On cabinet posts, Mugabe would have 15, Tsvangirai 13 and Mutambara 3.
“Since the day of signing we have been haggling on the allocation of ministries between the three parties. Mugabe is saying that the inclusive government must be by Mugabe,” Tsvangirai said. “We are saying no to that kind of dictatorship. We are not going to sell out and agree to a deal where Mugabe remains with power. We are in the majority in parliament and that should be reflected in the inclusive government.”
He said the deadlock was on the allocation of cabinet posts, 10 provincial governors, institutional reforms, the appointment of ambassadors, permanent secretaries and heads of government departments and parastatals.
Tsvangirai said his party had respect for African institutions like Sadc and the African Union, which wanted the deal to be implemented.
He explained to his supporters that his failure to travel to Swaziland to attend a Sadc organ on politics, defence and security meeting a fortnight ago because government had refused to renew his passport, was a test of sincerity on the part of Zanu PF.
“Failing to go to Swaziland had nothing to do with the passport. It was a test of sincerity on Mugabe’s part,” Tsvangirai said. “If Mugabe wants an agreement he must do everything to respect the MDC. If you cannot give me a passport, how will you entrust me with the keys of the government?”
The MDC leader told his supporters that his party had lost confidence in Mbeki as mediator of the Zimbabwe crisis, but did not give details.

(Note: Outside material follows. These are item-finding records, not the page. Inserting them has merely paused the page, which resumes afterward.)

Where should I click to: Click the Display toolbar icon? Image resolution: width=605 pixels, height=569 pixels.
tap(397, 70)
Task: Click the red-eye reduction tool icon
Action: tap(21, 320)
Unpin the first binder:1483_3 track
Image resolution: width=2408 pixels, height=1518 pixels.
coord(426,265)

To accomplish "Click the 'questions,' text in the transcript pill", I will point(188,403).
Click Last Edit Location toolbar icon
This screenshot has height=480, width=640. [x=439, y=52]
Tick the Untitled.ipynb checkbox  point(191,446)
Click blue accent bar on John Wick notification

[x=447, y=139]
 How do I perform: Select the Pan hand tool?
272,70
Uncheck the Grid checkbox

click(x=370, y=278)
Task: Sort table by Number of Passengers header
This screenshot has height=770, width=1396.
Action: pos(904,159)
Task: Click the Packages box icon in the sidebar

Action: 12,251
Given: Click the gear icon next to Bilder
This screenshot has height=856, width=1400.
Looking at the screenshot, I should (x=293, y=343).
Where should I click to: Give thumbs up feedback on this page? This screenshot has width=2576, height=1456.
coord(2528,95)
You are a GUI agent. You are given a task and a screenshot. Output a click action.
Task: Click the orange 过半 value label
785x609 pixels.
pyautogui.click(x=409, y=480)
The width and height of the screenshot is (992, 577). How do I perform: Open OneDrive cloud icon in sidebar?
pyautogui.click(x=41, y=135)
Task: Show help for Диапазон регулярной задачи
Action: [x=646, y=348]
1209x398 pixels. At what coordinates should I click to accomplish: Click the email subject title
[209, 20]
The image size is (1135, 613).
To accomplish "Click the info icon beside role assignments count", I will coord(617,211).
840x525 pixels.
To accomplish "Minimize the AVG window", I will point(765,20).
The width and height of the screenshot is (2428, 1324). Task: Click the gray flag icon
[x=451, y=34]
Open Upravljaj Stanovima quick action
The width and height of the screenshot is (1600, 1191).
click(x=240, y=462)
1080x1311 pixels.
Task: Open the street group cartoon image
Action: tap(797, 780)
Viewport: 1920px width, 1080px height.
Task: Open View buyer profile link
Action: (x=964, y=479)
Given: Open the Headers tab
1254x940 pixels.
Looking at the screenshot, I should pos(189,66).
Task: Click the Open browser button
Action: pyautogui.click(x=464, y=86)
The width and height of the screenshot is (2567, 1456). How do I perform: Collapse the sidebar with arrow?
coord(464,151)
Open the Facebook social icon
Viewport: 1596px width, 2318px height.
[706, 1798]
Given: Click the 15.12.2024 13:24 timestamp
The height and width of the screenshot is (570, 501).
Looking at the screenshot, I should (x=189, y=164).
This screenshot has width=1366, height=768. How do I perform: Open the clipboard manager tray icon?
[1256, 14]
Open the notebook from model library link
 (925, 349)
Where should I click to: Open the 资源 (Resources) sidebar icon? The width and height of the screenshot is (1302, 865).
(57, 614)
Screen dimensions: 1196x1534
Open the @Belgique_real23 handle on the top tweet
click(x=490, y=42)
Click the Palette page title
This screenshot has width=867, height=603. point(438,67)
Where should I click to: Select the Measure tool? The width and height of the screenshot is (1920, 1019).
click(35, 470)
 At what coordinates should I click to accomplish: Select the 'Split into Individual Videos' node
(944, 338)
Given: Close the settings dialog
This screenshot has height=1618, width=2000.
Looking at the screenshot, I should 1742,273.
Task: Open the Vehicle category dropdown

He said: “We respect former President Mbeki, but we are saying if you come to deal with the Zimbabwe issue you must come with clean hands. We respect the African Union and Sadc. These institutions do not belong to anyone. The institutions must support the people of Zimbabwe, not a particular individual.”
“At our meeting tomorrow (Monday) the Sadc troika should help us put finality to this confusion. If we fail, the matter should be referred to a Sadc summit and later the African Union.”
The troika meeting has since referred the Zimbabwe issue to the Sadc summit after Mugabe and Tsvangirai failed to agree on how to distribute ministries between them at Monday’s meeting.
Speaking at the same rally, MDC Women’s Assembly chairperson Theresa Makone vowed that the party would not enter into a marriage with Zanu PF until Mugabe agrees to cede the finance and home affairs ministries.
“Without the two ministries we are not going to be part of a unity government. We will rather go back to the trenches,” Makone said.
Youth chairman Thamsanga Mahlangu said if the deal collapsed the MDC should push for fresh elections.
“We will demand fresh elections under the United Nations. This time around we will not permit Mugabe and Zanu PF to intimidate us,” Mahlangu said. “We are prepared to go back to the trenches and finish off Mugabe and Zanu PF.”Â Â
After the Sakubva rally, Tsvangirai and his team went to Mutungagore Business Centre, Nyazura, for another report-back rally where he addressed over 5 000 villagers.
He told the excited crowd that he had been touched by the level of hunger in the country and pledged that once in government the MDC would make food one of its top priorities.
This followed the villagers’ narration of harrowing experiences of how they and their families were going for days without food and have to survive on wild fruits.
At Mutungagore Primary School Tsvangirai was given wild berries to eat.
“I know you are suffering and once the MDC is in government, I will put the food crisis as a first priority,” he said.